From the Journals

Malpractice reforms reduce invasive cardiac testing


 

FROM JAMA CARDIOLOGY

Cardiologists in states with payment limits for medical malpractice claims practice less defensive medicine, a study suggests.

Steven A. Farmer, MD, PhD, of George Washington University, Washington, and his colleagues studied the coronary artery disease (CAD) testing practices of 36,647 doctors in nine states that have noneconomic damages caps for medical liability payouts and compared them with the testing practices of 39,154 doctors in 20 no-cap states. (The investigators studied only states that enacted damage limits between 2002 and 2005.) They studied physicians who ordered or performed two or more angiographies on a 5% random sample of Medicare fee-for-service beneficiaries between 1999 and 2013 who were 65 years or older.

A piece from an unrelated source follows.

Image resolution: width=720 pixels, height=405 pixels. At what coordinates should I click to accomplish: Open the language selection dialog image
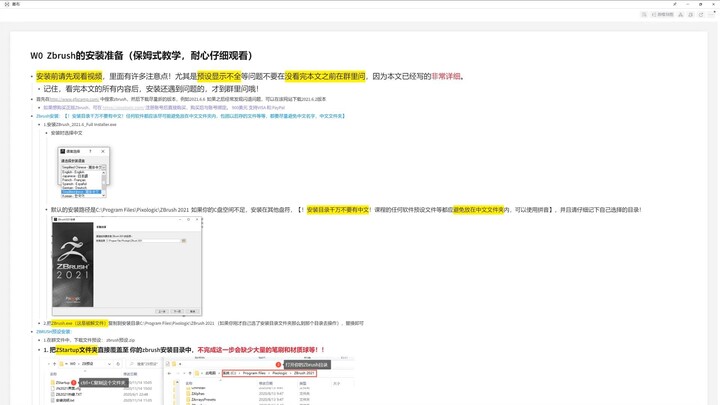(x=84, y=173)
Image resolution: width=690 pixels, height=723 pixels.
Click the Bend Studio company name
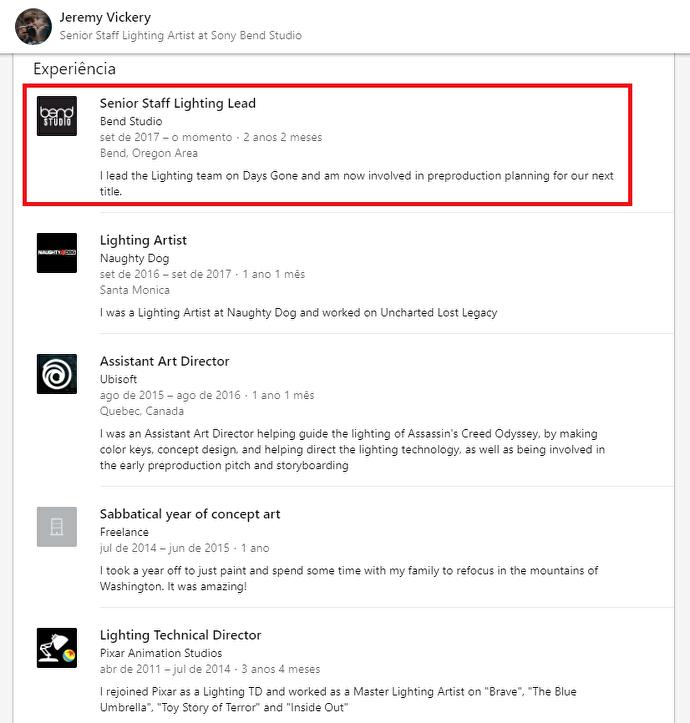tap(131, 121)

Findings showed that in the cap states, doctors ordered 24% fewer angiographies as a first diagnostic test, compared with control physicians (relative change, −24%; 95% confidence interval, −40% to −7%; P = .005), but cap-state doctors also ordered 8% more noninvasive stress tests (7.8%; 95% CI, −3.6% to 19. P = .17), the authors reported in JAMA Cardiology.

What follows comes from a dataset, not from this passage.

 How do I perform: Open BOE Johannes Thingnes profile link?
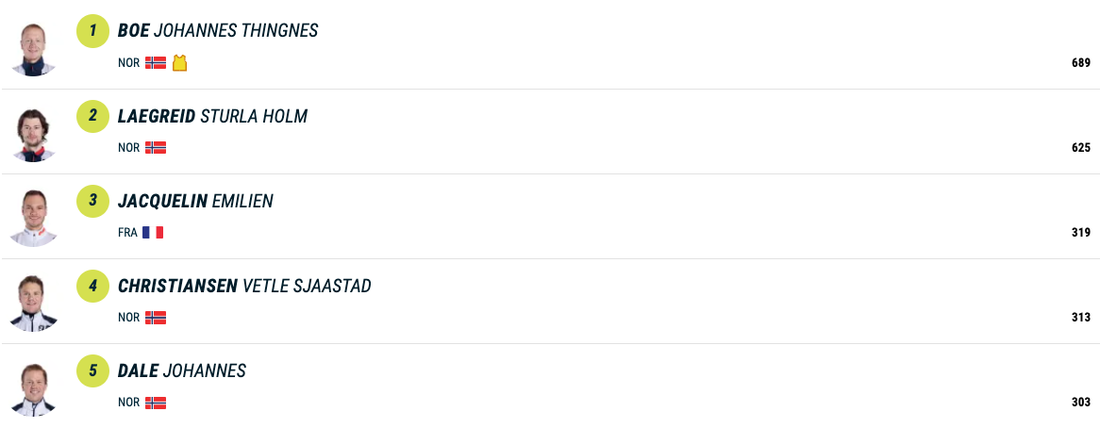click(218, 31)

Physicians in damages cap states referred 21% fewer patients for angiography following stress testing (−21%; 95% CI, −40% to −2%; P = .03) and fewer of their patients progressed from evaluation to revascularization. Changes in overall ischemic evaluation rates were similar for new-cap and no-cap physicians, the study found.

The authors noted that the decreased tendency for patients of cap-state physicians to progress from ischemic evaluation to revascularization had three possible channels: fewer initial angiographies, less progression from stress testing to angiography, and less progression from angiography to revascularization. The first two channels are statistically significant, while the third is directionally consistent, according to the study.

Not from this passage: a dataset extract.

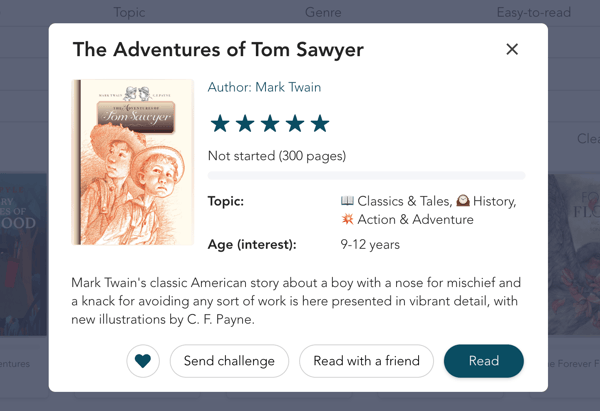Open the Author: Mark Twain link
The height and width of the screenshot is (411, 600).
coord(264,87)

The overall results show a direct link between damage caps and cardiac care decisions, Dr. Framer wrote, adding that physicians are willing to tolerate greater clinical uncertainty in CAD testing if they face lower malpractice risk. The authors said the analysis builds on previous research showing that 12% of percutaneous coronary interventions for nonacute indications are inappropriate, and that CAD testing and treatments may be overused in the Medicare fee-for-service setting.

“Curtailing marginal or unnecessary angiography and revascularization spares patients invasive procedures and associated risk and saves resources,” Dr. Farmer wrote. “In addition, both the Department of Health and Human Services and commercial payers are moving rapidly toward alternate payment models. A core issue for these models is provider resistance to changing established practice patterns. Our study suggests that physicians who face lower malpractice risk may be less concerned with that risk, and thus more receptive to new care delivery strategies associated with alternate payment models.”

The study is believed to be the first to demonstrate changes in clinical behavior in the CAD testing and treatment setting after damages cap adoption.